Quote the data below word for word, starting at the line that contains "College (339, 622)" and stopping after the line that contains "Molecular [690, 401]".

### TASK DATA

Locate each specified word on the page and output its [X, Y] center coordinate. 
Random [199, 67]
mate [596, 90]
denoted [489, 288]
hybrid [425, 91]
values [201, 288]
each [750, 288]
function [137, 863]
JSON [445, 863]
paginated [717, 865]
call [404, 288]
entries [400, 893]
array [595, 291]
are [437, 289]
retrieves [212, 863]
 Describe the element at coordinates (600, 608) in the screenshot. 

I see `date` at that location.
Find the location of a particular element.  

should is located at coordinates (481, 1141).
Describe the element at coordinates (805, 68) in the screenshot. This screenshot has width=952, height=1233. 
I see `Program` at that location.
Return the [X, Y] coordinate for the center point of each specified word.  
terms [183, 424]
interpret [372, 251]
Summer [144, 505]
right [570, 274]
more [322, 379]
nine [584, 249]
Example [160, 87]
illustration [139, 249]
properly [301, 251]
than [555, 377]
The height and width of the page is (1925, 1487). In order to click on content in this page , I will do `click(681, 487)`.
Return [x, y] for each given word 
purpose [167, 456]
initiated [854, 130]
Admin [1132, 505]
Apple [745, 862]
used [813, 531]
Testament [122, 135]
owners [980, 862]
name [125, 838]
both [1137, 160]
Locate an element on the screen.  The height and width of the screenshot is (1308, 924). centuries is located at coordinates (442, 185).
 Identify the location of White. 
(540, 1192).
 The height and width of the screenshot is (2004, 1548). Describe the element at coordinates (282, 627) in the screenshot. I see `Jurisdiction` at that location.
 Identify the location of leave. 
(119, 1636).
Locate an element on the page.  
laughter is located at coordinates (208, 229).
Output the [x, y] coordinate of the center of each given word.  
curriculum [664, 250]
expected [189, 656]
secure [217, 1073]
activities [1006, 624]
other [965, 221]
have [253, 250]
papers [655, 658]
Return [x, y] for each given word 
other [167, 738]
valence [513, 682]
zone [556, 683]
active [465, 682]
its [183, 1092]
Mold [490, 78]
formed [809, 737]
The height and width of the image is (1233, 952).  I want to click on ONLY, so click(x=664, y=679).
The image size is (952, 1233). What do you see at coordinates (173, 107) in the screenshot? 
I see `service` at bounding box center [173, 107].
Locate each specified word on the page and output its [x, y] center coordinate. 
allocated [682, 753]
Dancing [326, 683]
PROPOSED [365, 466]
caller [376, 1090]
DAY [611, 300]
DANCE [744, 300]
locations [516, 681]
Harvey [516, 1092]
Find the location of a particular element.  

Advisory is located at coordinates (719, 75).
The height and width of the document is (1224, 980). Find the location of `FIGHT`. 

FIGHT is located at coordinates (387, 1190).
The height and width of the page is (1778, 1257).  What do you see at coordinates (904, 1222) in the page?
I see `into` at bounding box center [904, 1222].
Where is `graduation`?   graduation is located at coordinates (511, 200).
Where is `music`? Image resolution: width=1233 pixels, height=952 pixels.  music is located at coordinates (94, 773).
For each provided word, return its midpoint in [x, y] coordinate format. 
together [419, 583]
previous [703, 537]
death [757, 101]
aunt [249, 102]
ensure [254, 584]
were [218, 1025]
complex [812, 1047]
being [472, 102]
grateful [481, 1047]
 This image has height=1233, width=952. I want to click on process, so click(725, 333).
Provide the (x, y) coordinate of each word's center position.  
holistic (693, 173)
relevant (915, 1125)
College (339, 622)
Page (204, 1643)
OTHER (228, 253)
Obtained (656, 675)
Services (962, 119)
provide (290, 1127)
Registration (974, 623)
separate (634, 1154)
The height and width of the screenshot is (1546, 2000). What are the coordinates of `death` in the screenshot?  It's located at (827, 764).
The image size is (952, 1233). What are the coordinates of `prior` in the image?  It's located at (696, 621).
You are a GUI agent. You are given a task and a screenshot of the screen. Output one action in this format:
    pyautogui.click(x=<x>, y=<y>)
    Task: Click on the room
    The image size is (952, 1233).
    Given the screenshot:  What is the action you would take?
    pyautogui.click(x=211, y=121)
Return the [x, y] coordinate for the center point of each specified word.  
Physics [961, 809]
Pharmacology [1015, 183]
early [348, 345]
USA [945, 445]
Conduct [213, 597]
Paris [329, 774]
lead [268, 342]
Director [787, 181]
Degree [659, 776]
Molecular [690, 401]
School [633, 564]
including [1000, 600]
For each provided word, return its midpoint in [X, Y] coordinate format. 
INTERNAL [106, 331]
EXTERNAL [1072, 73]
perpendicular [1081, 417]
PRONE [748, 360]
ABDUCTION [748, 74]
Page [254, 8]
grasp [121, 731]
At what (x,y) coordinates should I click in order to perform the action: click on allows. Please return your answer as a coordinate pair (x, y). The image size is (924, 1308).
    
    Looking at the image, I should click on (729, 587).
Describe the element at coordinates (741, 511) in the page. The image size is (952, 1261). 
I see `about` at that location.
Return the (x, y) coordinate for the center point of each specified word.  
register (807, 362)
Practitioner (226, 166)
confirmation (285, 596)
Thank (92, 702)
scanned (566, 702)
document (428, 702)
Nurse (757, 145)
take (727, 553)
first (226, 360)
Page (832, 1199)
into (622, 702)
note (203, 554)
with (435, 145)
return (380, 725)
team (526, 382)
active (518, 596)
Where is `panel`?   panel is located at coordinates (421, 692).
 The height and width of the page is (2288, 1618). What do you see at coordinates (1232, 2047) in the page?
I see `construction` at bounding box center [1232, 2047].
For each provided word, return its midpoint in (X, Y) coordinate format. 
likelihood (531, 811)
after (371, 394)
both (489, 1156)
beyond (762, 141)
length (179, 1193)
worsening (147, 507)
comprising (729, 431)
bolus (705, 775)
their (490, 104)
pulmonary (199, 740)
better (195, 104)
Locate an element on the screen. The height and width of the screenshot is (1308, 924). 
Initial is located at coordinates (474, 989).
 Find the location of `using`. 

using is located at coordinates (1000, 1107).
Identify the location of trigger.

######

EXERCISE ANSWER:
College (339, 622)
Page (204, 1643)
OTHER (228, 253)
Obtained (656, 675)
Services (962, 119)
provide (290, 1127)
Registration (974, 623)
separate (634, 1154)
The height and width of the screenshot is (1546, 2000). What are the coordinates of `death` in the screenshot?  It's located at (827, 764).
The image size is (952, 1233). What are the coordinates of `prior` in the image?  It's located at (696, 621).
You are a GUI agent. You are given a task and a screenshot of the screen. Output one action in this format:
    pyautogui.click(x=<x>, y=<y>)
    Task: Click on the room
    The image size is (952, 1233).
    Given the screenshot:  What is the action you would take?
    pyautogui.click(x=211, y=121)
Return the [x, y] coordinate for the center point of each specified word.  
Physics [961, 809]
Pharmacology [1015, 183]
early [348, 345]
USA [945, 445]
Conduct [213, 597]
Paris [329, 774]
lead [268, 342]
Director [787, 181]
Degree [659, 776]
Molecular [690, 401]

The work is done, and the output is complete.